Limitations & Future Work

  • Element partitioning is a fixed grid; adaptive partitioning based on tissue boundaries might yield further improvements.
  • Validated only on 2D pathology slides; extensions to 3D pathology volumes (e.g., confocal stacks) have not been attempted.
  • PSF is learned implicitly without explicit estimation; joint PSF estimation + deblurring could be considered.
  • A rigorous comparison with traditional two-stage methods (PSF estimation + non-blind deconvolution) is missing; physical baselines could be strengthened.
  • DG uses element discretization; future work could explore "high-order DG" (hp-refinement) using different basis functions for different elements.
  • vs.

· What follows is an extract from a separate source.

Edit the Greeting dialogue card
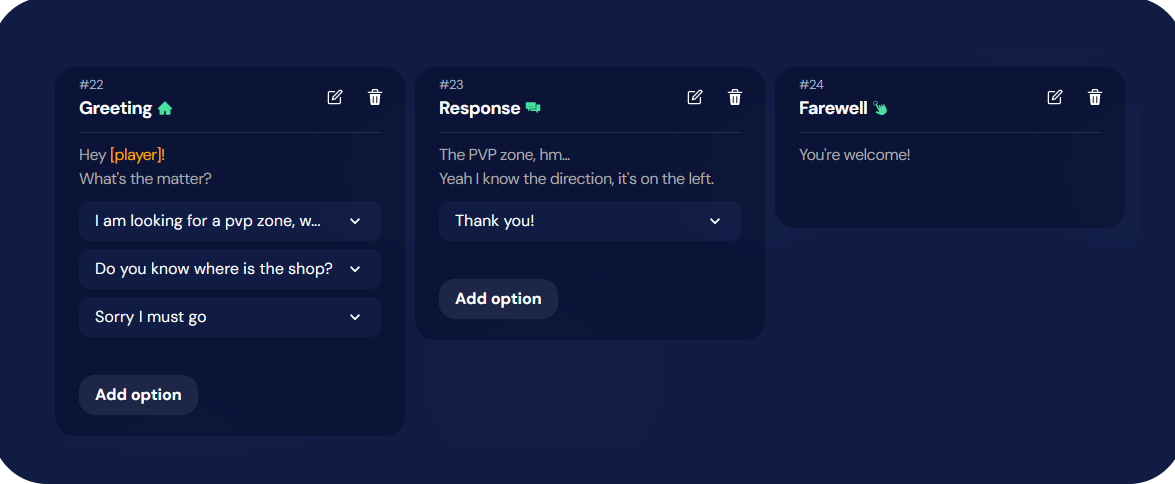Image resolution: width=1175 pixels, height=484 pixels. (x=335, y=97)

CNN / Transformer / Mamba deblurring: Those methods imply shift-invariance or lack physical structure; DGNO explicitly models spatially-varying integral operators.
  • vs. FNO / SRNO (Global NO): Those assume kernel smoothness and cannot handle local discontinuity; DGNO achieves local expression through DG element partitioning.
  • vs. DG Numerical Methods: While DG is used in numerical PDE solutions (fluid dynamics, electromagnetics), this is its first systematic application within Neural Operators.
  • Insight: Use numerical PDE discretization schemes (FEM, DG, HHO, etc.) as an inductive bias library for neural operators; this strategy of "borrowing mathematical physics tools" can be generalized to all scenarios requiring operator learning.

Rating

  • Novelty: ⭐⭐⭐⭐⭐ First DG-NO; introducing numerical PDE discretization to NO for handling local discontinuity is a truly new direction.
  • Experimental Thoroughness: ⭐⭐⭐⭐ Main results + granularity ablation + flux ablation are complete; missing 3D pathology validation.
  • Writing Quality: ⭐⭐⭐⭐ Clear derivation from physics \(\to\) mathematics \(\to\) neural networks; Fig 2 intuitively explains the DG concept.
  • Value: ⭐⭐⭐⭐ Pathology image quality directly impacts downstream diagnosis; deblurring is a high-value task. The DG-NO concept itself is generalizable.